Most of the movie unfolds in 1998, when Glass was an associate editor at the magazine. As embodied by Christensen, he’s a smug showman who swaggers around the office in his socks, mesmerizing colleagues who envy his lurid articles.

“I want a Miata!” Glass cries, imitating the subject of his latest story, a teenage hacker named Ian Restil. There’s just one problem: Editor Charles Lane (Peter Sarsgaard) doesn’t believe Restil is a real person, and Forbes Digital Tool reporter Adam Penenberg (Steve Zahn) is eager to embarrass The New Republic by exposing Glass as a charlatan.

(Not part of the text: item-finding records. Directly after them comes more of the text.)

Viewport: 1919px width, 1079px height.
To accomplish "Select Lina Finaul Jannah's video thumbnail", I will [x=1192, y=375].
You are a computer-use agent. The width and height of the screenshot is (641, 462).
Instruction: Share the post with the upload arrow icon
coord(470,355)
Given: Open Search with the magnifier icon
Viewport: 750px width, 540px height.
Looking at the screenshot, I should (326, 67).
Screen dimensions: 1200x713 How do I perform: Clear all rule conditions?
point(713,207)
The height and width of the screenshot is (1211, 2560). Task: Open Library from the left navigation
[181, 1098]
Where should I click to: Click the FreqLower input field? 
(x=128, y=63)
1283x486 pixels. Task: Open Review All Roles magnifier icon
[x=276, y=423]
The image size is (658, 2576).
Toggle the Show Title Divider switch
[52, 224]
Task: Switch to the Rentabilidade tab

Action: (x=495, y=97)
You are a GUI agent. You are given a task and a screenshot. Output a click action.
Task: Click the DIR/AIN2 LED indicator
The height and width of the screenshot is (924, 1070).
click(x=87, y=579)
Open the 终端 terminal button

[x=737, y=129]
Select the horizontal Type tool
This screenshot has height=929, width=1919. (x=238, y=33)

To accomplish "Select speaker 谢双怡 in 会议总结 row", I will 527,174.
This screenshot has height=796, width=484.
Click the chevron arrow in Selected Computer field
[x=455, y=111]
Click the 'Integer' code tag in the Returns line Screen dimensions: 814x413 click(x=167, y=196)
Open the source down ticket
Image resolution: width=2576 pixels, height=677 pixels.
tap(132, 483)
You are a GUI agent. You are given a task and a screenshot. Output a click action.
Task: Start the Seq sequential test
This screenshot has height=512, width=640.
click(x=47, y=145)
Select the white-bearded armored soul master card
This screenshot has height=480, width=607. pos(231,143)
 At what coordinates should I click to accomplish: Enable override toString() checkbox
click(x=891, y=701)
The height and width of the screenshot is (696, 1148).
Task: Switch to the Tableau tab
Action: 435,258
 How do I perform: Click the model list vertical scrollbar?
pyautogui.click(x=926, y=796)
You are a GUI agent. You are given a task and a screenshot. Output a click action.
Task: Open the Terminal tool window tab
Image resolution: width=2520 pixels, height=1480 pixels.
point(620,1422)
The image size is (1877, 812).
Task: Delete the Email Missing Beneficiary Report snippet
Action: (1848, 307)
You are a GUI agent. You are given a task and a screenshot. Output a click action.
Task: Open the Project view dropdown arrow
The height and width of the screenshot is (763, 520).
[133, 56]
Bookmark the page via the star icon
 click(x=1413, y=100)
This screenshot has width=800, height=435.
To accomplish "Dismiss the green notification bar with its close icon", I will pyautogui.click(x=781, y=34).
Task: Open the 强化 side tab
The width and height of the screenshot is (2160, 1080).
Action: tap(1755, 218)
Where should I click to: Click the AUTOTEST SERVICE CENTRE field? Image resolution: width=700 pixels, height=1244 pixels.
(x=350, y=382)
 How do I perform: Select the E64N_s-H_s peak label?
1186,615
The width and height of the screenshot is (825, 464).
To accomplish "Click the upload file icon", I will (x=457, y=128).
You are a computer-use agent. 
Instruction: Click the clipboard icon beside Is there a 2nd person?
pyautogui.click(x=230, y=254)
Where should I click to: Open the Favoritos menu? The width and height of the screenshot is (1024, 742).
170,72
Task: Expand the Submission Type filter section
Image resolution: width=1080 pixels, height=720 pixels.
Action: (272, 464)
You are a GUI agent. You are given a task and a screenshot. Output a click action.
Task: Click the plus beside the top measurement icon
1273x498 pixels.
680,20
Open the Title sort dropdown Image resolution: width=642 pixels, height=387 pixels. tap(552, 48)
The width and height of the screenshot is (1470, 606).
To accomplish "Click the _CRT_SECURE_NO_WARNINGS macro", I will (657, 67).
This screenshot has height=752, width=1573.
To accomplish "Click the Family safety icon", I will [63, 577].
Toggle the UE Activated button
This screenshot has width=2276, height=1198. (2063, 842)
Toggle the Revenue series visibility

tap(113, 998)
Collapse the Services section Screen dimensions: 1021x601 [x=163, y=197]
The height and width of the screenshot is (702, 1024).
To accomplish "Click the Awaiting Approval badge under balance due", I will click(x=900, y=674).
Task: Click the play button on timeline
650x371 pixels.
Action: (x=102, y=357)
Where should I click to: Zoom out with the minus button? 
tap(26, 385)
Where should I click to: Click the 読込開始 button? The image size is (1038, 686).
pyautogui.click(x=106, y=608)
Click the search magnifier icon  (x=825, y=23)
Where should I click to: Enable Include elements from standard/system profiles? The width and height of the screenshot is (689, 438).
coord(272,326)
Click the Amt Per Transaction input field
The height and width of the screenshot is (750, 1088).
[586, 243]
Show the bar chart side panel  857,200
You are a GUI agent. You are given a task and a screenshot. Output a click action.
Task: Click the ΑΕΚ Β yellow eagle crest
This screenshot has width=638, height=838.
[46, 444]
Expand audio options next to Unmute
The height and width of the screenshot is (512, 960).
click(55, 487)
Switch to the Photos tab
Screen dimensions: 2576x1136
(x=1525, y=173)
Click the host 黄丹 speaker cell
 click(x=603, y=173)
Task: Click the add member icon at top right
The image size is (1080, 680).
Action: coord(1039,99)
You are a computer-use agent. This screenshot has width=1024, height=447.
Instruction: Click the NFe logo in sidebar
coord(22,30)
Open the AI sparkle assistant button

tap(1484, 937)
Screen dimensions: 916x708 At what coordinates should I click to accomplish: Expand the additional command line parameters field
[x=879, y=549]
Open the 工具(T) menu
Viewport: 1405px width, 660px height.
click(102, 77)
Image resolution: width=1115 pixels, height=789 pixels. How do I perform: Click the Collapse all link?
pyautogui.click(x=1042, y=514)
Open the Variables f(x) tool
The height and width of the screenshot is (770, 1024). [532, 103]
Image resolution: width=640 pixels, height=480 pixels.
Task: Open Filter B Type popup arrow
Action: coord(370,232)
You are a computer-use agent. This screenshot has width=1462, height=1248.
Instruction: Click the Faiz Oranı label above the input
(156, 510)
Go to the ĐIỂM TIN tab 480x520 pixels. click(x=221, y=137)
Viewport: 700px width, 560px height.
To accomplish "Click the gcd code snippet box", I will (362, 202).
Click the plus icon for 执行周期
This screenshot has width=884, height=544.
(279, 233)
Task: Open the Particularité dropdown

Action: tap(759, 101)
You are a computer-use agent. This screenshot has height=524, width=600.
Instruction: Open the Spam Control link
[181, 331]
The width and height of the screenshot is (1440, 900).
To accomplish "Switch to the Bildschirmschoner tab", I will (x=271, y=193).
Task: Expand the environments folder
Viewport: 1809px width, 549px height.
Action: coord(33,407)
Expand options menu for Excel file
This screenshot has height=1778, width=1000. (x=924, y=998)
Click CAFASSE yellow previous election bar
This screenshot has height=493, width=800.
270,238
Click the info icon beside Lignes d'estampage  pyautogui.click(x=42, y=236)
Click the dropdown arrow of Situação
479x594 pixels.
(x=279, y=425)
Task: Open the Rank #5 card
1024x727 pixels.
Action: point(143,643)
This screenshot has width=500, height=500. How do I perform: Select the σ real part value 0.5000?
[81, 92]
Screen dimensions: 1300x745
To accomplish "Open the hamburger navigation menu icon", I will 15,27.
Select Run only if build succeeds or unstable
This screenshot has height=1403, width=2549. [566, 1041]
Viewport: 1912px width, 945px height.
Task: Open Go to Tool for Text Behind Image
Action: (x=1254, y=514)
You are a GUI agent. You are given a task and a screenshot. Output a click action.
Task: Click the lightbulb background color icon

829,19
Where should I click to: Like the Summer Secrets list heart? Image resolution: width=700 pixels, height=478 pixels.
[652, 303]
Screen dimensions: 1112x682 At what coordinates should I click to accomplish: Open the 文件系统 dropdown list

Christensen’s Glass actually has a lot in common with his Anakin Skywalker; they’re both whiny, self-pitying morons. “Are you mad at me?” Glass moans every time someone questions his integrity. It’s an infuriating question, spoken by a grown man who masquerades as a mewling child when it suits him.

As reticent as Christensen is theatrical, Sarsgaard stealthily steals the show, playing Lane as a man whose apparent coldness belies a deep reservoir of integrity. He’ll never outcharm Glass, but he’s the only one at the magazine who understands the depths of his phoniness.

“He handed us fiction after fiction, and we printed them all as fact!” Lane roars when he finally casts off his cloak of stoicism. “Just because we found him entertaining. It’s indefensible.” That scene should be shown in journalism schools around the world—and it’s a reminder that as (shockingly) good as Christensen is, Sarsgaard is better. Free on Amazon Prime, Tubi and YouTube.